Most common adverse events:
Hypotension (30%), orthostatic hypotension (29%), bradycardia (24%), dizziness (19%), sedation (13%), somnolence (11%), dry mouth (10%).
Usual dosage:
Recommended starting dosage – 0.54 mg (3 tablets) 4 times daily during the period of peak withdrawal symptoms (e.g., the first 5 to 7 days following the last dose of the opioid); a period of 5 to 6 hours should separate doses; no single dose should exceed 0.72 mg (4 tablets) and the total daily dosage should not exceed 2.88 mg (16 tablets); dosage adjustments should be guided by the symptoms, and treatment may be continued for up to 14 days; when treatment is to be discontinued, the dosage should be reduced gradually over a 2- to 4-day period to mitigate withdrawal symptoms of the drug (e.g., reducing by 1 tablet per dose every 1 to 2 days); product labeling should be consulted for dosage recommendations for patients with impaired hepatic or renal function.
Products:
Film-coated tablets – 0.18 mg lofexidine.
Comments:
Opioids (e.g., morphine) reduce norepinephrine concentrations and, with continued use, the brain establishes a new equilibrium by increasing norepinephrine production in order to maintain normal functioning. When the use of an opioid is discontinued or its dosage is significantly reduced, the brain's increased norepinephrine concentrations are no longer offset by the presence of the opioid. This results in a norepinephrine surge that produces the acute symptoms of withdrawal (e.g., pain, muscle spasms, stomach cramps, nausea, agitation, drug craving). For patients with opioid use disorder, addiction and withdrawal are often managed with the partial opioid agonist buprenorphine (e.g., Suboxone) or the opioid agonist methadone. The central alpha-2 adrenergic agonist clonidine has also been used in the management of withdrawal symptoms but this is not a labeled indication.

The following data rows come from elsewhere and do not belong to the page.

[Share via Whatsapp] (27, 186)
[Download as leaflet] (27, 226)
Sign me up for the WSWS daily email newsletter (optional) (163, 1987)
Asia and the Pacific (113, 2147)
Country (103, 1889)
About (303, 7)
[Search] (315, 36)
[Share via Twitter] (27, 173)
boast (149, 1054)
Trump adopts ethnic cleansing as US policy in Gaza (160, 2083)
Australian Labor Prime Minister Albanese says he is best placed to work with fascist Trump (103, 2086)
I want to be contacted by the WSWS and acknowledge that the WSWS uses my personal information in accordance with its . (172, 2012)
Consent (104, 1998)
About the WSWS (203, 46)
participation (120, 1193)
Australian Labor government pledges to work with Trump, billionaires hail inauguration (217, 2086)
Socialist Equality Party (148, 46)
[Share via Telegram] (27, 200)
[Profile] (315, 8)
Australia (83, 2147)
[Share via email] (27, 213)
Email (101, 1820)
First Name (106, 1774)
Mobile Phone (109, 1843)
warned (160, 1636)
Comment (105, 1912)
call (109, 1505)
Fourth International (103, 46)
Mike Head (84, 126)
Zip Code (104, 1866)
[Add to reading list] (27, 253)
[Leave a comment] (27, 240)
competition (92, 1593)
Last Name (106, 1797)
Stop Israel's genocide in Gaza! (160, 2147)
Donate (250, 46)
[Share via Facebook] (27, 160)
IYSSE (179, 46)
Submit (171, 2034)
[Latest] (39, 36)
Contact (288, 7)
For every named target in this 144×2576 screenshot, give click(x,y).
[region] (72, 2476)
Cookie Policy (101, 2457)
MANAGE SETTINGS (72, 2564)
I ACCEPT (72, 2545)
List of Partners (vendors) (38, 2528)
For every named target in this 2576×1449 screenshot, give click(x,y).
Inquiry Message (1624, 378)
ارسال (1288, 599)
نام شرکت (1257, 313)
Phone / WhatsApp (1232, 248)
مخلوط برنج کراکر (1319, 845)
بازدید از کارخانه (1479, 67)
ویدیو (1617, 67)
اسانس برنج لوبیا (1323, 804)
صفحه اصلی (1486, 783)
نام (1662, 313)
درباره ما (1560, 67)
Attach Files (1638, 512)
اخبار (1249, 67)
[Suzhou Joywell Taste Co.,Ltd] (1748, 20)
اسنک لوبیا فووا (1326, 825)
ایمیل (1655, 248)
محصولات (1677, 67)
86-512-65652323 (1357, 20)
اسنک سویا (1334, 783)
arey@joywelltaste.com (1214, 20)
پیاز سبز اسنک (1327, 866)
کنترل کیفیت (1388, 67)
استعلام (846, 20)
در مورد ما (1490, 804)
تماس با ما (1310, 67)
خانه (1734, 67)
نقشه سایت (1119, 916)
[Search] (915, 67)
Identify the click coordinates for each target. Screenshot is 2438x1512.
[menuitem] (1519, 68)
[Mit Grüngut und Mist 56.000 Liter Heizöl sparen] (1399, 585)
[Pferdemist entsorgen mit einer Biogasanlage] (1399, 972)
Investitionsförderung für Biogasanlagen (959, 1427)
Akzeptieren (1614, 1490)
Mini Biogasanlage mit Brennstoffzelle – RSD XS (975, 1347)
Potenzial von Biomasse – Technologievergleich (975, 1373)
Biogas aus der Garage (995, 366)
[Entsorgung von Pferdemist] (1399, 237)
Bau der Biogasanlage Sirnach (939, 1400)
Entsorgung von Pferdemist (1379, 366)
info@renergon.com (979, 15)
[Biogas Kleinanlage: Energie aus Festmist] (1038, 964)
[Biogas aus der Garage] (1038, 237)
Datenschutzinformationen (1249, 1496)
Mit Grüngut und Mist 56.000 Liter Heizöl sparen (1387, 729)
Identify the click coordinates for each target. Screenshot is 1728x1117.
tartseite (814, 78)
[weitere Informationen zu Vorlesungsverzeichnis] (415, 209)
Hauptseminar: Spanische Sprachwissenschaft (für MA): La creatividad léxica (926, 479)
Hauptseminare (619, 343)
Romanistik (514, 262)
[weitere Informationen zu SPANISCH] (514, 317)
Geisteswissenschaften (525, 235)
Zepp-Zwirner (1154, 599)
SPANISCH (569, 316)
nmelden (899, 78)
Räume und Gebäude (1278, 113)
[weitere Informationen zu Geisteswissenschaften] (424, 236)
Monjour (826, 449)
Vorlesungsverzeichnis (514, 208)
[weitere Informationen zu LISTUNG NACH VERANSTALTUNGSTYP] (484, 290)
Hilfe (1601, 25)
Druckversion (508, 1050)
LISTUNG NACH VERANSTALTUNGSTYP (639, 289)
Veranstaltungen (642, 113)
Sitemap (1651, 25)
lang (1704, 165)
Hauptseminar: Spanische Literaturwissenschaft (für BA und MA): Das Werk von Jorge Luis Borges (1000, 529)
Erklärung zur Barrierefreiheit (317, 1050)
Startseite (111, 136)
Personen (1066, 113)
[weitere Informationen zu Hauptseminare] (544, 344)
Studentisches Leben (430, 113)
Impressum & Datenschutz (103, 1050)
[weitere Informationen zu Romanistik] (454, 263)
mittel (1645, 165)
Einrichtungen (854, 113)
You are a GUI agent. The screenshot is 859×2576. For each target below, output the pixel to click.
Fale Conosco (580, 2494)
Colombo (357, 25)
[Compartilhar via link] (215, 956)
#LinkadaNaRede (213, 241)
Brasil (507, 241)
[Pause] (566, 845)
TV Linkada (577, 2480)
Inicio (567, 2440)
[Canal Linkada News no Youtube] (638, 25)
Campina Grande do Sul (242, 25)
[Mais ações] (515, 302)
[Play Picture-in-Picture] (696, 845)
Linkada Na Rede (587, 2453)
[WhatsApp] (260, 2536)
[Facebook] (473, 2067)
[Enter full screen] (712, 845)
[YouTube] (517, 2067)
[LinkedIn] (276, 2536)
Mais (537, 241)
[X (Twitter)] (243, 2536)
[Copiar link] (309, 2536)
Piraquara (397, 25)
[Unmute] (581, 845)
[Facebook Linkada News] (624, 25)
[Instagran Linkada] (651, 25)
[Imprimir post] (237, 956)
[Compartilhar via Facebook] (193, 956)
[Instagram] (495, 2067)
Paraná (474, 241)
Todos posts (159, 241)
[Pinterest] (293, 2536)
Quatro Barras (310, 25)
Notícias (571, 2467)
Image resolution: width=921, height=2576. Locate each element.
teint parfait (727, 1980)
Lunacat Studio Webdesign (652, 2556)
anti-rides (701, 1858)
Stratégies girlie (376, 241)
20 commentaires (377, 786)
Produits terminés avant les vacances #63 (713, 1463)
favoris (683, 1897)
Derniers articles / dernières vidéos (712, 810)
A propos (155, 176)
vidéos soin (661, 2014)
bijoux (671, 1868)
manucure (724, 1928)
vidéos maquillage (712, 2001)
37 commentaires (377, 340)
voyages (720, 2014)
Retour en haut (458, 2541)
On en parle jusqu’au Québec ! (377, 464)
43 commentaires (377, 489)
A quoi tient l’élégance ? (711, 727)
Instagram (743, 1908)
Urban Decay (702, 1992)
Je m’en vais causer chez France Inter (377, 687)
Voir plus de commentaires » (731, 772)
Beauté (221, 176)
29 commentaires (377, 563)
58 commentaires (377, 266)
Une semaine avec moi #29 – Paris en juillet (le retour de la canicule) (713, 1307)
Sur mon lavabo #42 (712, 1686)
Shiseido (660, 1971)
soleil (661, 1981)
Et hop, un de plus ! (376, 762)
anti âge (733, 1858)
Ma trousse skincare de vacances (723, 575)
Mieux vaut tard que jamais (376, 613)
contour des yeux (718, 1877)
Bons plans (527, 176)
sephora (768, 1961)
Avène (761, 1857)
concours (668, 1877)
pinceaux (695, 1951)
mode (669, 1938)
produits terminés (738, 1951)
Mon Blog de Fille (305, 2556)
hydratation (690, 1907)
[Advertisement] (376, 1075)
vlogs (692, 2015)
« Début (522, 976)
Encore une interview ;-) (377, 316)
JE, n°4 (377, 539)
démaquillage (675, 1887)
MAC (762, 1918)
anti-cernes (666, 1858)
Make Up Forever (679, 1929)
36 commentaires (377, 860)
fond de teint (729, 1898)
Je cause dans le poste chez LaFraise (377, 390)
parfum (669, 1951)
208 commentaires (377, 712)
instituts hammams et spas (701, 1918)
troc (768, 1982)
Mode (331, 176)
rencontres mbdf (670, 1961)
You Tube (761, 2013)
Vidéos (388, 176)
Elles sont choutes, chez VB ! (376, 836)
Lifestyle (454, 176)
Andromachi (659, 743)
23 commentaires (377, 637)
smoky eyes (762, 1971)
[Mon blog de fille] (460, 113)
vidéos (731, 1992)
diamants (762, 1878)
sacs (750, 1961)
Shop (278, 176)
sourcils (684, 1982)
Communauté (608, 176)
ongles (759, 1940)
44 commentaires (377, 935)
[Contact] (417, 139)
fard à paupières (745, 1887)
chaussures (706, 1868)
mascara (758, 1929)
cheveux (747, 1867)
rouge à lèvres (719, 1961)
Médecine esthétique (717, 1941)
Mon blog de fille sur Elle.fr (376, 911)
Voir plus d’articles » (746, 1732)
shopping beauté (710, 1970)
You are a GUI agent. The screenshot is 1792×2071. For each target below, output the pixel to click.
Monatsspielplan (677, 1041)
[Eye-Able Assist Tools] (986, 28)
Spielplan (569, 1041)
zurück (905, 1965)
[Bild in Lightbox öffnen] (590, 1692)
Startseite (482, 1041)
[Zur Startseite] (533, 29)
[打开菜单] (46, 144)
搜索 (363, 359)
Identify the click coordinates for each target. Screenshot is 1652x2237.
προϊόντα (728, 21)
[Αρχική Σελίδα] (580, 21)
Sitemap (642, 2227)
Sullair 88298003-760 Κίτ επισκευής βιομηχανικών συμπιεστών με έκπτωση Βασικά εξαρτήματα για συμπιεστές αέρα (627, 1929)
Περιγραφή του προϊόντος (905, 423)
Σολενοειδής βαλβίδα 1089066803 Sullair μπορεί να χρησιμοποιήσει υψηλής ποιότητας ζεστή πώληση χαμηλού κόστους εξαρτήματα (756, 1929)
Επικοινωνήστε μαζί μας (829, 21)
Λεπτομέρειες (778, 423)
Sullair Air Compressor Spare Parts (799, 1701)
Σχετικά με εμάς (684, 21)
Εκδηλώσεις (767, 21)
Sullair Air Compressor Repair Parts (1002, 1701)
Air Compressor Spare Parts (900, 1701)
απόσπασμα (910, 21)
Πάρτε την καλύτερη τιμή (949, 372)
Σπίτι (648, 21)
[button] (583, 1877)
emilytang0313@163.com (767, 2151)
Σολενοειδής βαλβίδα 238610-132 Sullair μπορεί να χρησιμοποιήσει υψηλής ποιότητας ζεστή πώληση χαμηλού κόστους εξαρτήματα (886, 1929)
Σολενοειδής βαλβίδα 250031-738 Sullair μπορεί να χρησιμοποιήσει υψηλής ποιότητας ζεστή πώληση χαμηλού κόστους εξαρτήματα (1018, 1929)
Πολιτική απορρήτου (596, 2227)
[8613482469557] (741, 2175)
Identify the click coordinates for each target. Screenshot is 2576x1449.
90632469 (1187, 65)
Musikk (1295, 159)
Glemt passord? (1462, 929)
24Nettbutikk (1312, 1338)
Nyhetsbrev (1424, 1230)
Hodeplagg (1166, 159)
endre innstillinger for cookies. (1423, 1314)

The actions of lofexidine are most similar to those of clonidine. It binds to receptors on adrenergic neurons and reduces the release of norepinephrine. It is used as part of a broad, long-range treatment plan. Its effectiveness was evaluated in two placebo-controlled studies and patients treated with lofexidine experienced less severe withdrawal symptoms, and a higher proportion of patients completed the period of treatment.